■ Your goal
In the data below, copy out word for word the lines from the one that contains "600x449 pixels. Task: Select the 10c chip" through the one that contains "Action: pyautogui.click(x=16, y=124)", both included.
----------------
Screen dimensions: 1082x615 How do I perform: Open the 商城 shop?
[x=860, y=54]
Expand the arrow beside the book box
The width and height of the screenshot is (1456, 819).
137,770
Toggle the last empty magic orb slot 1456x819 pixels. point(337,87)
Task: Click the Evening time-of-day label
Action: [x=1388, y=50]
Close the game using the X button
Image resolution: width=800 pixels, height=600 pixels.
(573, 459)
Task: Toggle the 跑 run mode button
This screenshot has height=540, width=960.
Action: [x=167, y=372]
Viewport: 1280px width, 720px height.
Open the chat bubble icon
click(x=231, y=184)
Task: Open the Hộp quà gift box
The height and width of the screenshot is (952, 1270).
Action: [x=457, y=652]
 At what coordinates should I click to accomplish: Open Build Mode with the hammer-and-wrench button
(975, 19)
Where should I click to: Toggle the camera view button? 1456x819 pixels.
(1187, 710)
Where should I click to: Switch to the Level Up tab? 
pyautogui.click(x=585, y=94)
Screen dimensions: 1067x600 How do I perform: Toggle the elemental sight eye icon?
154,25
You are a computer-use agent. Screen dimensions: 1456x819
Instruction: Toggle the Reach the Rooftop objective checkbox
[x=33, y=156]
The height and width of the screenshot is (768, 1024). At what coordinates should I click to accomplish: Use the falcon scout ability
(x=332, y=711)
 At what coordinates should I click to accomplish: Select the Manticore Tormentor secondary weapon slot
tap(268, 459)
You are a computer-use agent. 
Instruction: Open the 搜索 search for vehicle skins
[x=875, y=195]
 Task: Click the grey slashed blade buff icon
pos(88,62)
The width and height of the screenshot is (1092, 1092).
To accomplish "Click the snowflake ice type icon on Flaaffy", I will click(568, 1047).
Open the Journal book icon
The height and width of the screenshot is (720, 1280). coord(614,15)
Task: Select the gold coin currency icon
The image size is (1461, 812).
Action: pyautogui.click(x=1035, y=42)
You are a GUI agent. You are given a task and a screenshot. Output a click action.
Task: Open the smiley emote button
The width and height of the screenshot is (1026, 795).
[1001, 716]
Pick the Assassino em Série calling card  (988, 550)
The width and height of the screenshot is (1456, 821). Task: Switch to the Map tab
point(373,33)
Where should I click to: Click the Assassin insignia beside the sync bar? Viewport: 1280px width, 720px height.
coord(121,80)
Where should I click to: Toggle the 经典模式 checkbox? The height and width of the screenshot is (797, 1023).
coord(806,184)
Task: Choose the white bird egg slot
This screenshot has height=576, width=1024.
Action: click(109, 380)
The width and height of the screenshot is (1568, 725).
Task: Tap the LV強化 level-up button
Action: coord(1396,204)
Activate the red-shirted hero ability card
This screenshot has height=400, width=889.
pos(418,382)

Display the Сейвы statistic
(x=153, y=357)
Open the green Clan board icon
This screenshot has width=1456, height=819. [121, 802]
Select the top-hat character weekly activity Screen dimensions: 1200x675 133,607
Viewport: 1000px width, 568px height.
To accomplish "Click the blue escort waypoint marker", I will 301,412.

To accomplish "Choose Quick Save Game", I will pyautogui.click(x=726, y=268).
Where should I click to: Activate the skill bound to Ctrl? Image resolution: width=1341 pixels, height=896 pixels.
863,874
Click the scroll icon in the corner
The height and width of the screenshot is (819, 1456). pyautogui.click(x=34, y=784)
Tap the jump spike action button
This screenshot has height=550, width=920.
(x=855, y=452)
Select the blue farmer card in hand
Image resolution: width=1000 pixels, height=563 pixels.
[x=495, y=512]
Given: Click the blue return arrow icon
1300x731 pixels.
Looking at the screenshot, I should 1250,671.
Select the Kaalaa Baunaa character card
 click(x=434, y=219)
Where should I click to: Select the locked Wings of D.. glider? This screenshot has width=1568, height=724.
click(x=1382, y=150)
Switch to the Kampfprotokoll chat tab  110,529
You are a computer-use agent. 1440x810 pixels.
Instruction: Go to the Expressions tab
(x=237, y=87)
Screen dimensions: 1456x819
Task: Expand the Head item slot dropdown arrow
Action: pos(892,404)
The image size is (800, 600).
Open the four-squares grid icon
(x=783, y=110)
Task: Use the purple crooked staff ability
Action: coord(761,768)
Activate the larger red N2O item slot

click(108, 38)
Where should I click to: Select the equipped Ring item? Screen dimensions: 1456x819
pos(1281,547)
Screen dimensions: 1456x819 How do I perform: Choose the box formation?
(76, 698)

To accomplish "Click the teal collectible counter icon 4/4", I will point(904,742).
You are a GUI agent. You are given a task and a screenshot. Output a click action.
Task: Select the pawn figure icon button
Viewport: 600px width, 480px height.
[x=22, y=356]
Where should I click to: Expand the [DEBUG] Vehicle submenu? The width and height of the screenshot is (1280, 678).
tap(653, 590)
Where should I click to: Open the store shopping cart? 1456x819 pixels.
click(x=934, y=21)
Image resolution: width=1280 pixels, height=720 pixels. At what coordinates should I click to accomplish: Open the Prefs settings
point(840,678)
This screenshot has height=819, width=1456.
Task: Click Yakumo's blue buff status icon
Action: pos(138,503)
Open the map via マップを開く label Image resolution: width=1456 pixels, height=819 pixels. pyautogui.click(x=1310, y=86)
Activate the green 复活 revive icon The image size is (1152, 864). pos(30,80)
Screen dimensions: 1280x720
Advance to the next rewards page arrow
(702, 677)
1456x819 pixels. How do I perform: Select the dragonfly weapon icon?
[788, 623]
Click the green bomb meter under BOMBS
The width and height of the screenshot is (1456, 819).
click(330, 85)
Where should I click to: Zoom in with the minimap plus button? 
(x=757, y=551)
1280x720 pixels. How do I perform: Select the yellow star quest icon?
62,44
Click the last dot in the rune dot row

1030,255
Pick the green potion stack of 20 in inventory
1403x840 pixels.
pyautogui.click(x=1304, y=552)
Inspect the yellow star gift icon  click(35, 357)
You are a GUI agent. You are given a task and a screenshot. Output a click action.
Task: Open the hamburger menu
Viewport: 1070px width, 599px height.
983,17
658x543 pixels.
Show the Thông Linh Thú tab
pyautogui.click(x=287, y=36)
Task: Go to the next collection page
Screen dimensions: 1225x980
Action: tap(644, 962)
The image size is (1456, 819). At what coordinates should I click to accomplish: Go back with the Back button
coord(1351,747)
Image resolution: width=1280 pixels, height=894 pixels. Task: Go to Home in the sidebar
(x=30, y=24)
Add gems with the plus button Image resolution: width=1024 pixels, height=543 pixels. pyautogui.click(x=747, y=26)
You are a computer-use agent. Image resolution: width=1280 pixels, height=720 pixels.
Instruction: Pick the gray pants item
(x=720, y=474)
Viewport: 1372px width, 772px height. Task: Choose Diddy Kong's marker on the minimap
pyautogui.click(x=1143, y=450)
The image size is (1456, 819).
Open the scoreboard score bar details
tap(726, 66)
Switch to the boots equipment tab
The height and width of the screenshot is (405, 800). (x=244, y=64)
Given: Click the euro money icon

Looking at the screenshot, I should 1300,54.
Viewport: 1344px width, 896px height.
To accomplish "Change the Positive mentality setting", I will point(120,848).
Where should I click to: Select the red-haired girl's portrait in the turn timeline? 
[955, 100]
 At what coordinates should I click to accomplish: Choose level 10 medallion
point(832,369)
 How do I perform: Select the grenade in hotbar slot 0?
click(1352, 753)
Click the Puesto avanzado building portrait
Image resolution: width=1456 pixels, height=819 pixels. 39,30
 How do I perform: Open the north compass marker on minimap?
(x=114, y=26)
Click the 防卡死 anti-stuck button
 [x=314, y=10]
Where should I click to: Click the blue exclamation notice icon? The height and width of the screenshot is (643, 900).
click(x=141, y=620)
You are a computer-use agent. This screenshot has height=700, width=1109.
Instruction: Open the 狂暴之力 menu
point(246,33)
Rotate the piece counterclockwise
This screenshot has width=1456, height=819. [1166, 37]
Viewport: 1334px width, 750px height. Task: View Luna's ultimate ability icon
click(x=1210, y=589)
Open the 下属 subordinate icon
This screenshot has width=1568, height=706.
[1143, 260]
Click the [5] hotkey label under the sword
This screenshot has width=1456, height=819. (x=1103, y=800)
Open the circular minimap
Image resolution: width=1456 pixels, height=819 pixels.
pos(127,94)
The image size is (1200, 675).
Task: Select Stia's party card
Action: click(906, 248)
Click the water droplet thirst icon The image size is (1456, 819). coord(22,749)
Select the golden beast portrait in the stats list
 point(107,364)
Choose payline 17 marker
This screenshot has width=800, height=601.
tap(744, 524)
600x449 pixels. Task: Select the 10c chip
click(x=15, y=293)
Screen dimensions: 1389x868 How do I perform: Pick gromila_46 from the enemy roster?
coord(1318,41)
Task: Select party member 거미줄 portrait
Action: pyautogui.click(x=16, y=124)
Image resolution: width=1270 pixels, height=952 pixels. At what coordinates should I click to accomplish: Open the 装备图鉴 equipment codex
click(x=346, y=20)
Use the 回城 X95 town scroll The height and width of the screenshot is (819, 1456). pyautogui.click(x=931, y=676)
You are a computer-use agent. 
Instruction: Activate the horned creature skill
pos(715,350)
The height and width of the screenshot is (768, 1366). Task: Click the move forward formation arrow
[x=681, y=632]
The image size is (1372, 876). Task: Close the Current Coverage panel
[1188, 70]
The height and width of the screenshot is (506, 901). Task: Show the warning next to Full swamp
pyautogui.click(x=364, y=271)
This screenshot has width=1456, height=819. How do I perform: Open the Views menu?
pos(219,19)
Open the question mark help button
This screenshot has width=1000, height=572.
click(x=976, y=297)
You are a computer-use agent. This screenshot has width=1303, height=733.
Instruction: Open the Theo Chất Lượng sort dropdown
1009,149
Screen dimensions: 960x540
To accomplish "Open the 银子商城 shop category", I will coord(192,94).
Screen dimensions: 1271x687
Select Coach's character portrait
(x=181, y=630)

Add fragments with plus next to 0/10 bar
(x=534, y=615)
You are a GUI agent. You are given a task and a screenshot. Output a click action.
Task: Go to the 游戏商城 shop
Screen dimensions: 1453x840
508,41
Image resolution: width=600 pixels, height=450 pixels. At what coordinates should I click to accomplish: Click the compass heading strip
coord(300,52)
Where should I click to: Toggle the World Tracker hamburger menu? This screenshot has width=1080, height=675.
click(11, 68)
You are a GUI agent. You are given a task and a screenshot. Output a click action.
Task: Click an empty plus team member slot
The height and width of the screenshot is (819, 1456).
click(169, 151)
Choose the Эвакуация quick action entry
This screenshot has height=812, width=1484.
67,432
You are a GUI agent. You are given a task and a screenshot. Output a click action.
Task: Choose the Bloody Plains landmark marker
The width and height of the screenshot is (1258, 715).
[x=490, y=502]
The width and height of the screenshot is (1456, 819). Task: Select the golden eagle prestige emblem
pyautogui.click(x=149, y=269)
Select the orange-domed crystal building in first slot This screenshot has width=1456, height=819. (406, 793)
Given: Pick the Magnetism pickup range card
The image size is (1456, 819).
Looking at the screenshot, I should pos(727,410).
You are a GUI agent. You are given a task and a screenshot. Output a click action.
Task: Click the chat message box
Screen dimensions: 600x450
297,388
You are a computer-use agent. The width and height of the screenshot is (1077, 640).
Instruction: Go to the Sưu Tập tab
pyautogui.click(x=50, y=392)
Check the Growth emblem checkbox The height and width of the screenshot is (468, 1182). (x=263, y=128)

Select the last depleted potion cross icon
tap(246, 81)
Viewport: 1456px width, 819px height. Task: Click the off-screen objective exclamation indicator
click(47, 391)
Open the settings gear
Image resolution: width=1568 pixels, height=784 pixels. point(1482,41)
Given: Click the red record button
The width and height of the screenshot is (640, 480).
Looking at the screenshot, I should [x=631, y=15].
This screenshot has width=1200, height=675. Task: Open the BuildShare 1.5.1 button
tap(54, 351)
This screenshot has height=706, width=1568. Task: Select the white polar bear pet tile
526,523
----------------
■ Solution
600x449 pixels. Task: Select the 10c chip
click(x=15, y=293)
Screen dimensions: 1389x868 How do I perform: Pick gromila_46 from the enemy roster?
coord(1318,41)
Task: Select party member 거미줄 portrait
Action: pyautogui.click(x=16, y=124)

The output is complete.